__Assigned task__: Within the entries below, find the portion that opens with the line containing "Task: Toggle the sidebar panel icon" and closes with the line containing "Click the Foursquare". Retype that portion exactly and only.

__Data supplied__:
● ● ● ●

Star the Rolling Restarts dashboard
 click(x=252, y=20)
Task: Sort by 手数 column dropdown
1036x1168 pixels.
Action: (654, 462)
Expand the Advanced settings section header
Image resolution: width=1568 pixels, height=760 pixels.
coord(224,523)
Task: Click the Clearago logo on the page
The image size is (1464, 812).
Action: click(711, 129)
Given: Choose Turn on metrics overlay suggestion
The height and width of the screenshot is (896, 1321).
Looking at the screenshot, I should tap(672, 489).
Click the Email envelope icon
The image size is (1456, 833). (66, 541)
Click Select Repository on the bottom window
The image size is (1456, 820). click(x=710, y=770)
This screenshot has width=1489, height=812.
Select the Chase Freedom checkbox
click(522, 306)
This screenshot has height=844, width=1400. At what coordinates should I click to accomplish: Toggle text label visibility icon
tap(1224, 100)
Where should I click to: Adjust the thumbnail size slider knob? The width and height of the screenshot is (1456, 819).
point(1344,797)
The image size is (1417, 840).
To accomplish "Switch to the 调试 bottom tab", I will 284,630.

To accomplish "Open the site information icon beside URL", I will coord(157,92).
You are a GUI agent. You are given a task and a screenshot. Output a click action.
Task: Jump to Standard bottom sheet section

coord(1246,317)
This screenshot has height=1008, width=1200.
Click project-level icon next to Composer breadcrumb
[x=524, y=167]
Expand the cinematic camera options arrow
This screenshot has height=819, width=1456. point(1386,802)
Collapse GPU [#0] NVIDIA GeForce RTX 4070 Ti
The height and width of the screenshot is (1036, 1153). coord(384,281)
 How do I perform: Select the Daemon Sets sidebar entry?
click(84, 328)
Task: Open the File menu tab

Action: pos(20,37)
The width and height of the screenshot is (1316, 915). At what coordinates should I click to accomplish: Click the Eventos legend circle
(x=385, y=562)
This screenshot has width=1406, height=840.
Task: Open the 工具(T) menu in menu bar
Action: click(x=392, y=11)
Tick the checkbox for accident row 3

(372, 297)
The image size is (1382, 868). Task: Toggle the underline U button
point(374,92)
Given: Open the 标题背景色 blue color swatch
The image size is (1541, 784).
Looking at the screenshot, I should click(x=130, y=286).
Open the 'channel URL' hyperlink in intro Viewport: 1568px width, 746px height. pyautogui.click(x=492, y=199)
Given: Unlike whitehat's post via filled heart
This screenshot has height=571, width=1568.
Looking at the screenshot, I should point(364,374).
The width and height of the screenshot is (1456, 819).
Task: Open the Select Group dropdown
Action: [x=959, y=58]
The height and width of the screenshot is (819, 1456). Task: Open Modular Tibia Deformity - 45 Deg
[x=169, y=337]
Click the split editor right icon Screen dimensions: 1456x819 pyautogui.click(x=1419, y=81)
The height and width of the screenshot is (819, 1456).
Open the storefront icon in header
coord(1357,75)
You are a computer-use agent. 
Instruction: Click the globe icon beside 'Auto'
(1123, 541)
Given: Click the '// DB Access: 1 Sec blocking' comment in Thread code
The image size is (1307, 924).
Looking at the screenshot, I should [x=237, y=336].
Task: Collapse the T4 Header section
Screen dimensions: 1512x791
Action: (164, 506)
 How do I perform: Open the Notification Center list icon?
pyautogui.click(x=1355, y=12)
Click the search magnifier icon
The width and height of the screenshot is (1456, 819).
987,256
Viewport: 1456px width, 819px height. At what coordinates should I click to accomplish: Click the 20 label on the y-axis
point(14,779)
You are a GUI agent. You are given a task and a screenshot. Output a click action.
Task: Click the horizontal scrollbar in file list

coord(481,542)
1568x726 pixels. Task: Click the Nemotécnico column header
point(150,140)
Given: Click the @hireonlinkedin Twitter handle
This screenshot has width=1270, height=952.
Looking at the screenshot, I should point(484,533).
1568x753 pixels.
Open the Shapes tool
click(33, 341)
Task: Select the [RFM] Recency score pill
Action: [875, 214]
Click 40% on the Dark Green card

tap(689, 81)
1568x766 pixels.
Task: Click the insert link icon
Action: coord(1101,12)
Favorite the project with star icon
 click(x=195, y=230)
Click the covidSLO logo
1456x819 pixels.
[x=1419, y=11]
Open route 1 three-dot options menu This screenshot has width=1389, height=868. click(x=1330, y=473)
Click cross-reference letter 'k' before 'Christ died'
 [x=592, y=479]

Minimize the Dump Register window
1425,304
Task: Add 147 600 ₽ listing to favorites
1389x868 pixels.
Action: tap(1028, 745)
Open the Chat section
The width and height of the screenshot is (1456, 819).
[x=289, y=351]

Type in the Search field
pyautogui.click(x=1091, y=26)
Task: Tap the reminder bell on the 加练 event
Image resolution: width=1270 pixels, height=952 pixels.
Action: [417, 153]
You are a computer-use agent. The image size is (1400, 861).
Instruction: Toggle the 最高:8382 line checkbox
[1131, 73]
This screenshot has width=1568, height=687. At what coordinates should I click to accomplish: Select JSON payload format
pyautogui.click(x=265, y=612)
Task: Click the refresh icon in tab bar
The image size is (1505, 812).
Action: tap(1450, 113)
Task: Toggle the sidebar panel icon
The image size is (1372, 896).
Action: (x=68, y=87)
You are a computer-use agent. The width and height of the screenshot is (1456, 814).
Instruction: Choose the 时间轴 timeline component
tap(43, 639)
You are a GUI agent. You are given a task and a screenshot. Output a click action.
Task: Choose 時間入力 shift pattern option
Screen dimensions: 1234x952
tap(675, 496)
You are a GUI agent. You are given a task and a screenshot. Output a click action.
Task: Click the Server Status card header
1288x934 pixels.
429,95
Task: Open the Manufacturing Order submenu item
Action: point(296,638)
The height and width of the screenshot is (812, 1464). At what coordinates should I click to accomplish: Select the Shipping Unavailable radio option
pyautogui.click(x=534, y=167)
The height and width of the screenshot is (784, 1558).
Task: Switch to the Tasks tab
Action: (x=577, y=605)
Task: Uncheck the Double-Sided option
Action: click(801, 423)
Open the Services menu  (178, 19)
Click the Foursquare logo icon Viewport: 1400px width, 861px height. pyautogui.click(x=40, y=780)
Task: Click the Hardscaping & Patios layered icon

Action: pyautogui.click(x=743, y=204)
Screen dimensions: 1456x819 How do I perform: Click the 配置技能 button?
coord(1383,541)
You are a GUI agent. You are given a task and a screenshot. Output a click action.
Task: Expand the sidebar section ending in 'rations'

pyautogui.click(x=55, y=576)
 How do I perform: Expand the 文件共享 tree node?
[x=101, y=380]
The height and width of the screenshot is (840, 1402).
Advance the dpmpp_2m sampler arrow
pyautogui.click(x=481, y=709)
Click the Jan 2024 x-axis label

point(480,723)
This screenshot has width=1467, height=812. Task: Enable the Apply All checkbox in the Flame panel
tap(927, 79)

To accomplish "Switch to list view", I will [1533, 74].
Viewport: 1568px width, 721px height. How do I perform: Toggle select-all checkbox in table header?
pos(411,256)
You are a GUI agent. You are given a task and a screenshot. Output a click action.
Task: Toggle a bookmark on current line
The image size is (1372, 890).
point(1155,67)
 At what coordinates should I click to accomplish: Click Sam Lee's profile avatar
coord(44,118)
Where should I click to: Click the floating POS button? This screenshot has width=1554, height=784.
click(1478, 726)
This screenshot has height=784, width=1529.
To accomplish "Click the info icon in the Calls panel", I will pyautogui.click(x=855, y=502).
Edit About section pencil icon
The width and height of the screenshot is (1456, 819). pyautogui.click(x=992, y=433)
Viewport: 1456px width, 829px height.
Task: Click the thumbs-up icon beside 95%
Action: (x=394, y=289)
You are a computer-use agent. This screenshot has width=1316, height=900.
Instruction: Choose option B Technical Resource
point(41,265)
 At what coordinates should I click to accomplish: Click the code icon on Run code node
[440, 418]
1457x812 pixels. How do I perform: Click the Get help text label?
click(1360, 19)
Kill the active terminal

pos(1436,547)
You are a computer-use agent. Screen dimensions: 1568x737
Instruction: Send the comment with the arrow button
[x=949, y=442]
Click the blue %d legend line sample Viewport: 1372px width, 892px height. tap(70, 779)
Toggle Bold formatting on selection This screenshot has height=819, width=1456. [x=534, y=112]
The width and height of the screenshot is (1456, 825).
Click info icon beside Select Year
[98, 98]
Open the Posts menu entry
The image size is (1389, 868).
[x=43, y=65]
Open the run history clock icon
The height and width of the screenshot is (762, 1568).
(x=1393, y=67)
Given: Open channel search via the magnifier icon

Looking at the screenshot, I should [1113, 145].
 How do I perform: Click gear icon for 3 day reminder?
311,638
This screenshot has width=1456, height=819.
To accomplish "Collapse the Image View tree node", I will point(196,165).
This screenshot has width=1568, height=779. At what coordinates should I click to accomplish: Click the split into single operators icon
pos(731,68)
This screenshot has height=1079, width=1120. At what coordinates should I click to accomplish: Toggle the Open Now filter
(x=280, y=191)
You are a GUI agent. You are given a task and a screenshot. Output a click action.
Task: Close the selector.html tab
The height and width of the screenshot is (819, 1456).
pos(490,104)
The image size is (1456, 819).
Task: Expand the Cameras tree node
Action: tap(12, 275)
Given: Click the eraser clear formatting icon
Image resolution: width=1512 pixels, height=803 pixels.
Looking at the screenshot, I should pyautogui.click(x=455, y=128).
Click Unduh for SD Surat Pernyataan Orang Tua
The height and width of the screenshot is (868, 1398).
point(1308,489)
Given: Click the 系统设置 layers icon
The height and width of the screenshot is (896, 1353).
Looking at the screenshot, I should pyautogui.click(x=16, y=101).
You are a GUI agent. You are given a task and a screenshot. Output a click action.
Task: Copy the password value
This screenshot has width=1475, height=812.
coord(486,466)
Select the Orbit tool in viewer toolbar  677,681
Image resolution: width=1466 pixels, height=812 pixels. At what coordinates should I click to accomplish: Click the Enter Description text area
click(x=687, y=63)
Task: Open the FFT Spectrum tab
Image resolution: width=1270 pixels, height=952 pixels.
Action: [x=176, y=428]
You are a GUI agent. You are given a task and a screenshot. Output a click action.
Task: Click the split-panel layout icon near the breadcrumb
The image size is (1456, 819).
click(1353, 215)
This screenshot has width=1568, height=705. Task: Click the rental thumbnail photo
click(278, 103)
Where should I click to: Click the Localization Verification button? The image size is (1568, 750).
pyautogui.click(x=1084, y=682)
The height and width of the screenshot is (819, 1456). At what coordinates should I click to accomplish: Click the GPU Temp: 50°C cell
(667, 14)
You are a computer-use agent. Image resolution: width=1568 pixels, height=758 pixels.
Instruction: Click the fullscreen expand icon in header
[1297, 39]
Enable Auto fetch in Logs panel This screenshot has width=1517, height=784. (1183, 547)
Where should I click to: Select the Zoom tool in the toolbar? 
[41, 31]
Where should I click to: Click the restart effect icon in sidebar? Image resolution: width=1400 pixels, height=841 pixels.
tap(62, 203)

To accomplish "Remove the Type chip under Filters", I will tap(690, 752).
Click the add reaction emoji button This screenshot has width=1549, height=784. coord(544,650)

● ● ● ●

__Task result__:
Task: Toggle the sidebar panel icon
The image size is (1372, 896).
Action: (x=68, y=87)
You are a computer-use agent. The width and height of the screenshot is (1456, 814).
Instruction: Choose the 时间轴 timeline component
tap(43, 639)
You are a GUI agent. You are given a task and a screenshot. Output a click action.
Task: Choose 時間入力 shift pattern option
Screen dimensions: 1234x952
tap(675, 496)
You are a GUI agent. You are given a task and a screenshot. Output a click action.
Task: Click the Server Status card header
1288x934 pixels.
429,95
Task: Open the Manufacturing Order submenu item
Action: point(296,638)
The height and width of the screenshot is (812, 1464). At what coordinates should I click to accomplish: Select the Shipping Unavailable radio option
pyautogui.click(x=534, y=167)
The height and width of the screenshot is (784, 1558).
Task: Switch to the Tasks tab
Action: (x=577, y=605)
Task: Uncheck the Double-Sided option
Action: click(801, 423)
Open the Services menu  (178, 19)
Click the Foursquare logo icon Viewport: 1400px width, 861px height. pyautogui.click(x=40, y=780)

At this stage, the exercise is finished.